**What is expected**
The records below must be copied in full; omit the images.

**Record extracts**

_ _ _ _ _ _ _

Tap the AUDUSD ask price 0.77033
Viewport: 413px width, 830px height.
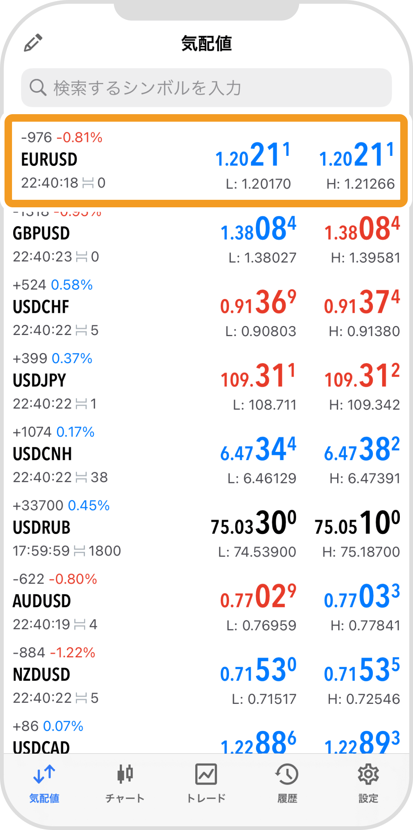tap(362, 597)
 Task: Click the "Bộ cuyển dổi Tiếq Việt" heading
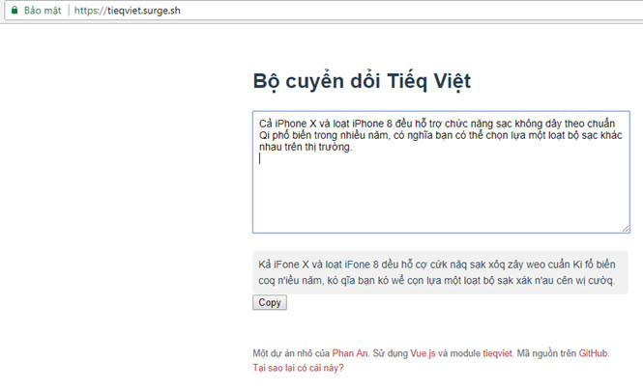(362, 80)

_ _ _ _ _ _ _

**Answer**
Tap the AUDUSD ask price 0.77033
Viewport: 413px width, 830px height.
tap(362, 597)
 Task: Click the "Bộ cuyển dổi Tiếq Việt" heading
(362, 80)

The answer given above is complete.